Kaluan Bernardo em 18 de fevereiro de 2017

Você já deve ter ouvido falar em mudanças climáticas, aquecimento global, aumento do nível do mar, degelo do ártico, efeito estufa e outros termos do tipo. Mas sabe o que eles significam, qual a relação entre eles e qual a real ameaça que nosso planeta, a atual e as próximas gerações sofrem? Vamos a eles.

O que são mudanças climáticas? Elas são reais?

Hoje está calor, amanhã está frio. Você saiu de casa com guarda-chuva e voltou suando. No verão chove, no inverno venta. Isso são mudanças climáticas pontuais, mas não é delas que estamos falando quando conversamos sobre mudanças climáticas.

O termo é usado mais comumente para falar das mudanças no clima da Terra como um todo.
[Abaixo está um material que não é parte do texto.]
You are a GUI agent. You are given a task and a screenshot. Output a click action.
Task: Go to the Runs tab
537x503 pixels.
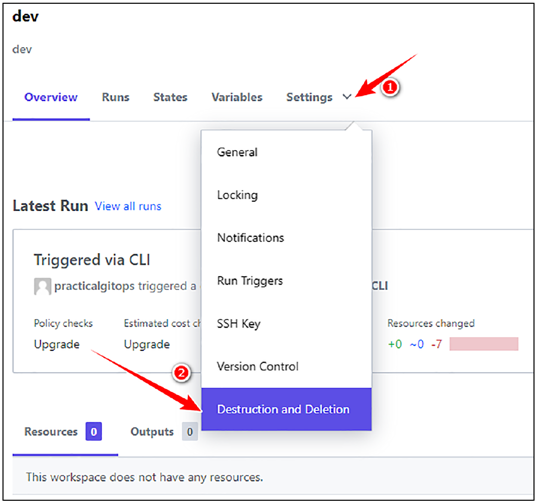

Os efeitos maiores, crônicos, com grandes consequências e que devem permanecer no longo prazo. É verdade que a Terra já passou por diversas mudanças climáticas. Em milhões de anos, o planeta já foi muito mais quente e muito mais frio do que é hoje. Essas foram mudanças que duraram milhões de anos.

Sim, é normal o planeta passar por mudanças climáticas. A diferença, no entanto, é que a Terra está esquentando em um ritmo considerado elevado. Os motivos, como discutiremos mais adiante, podem ser dos mais variados, mas muitos cientistas dizem que é por conta dos seres humanos.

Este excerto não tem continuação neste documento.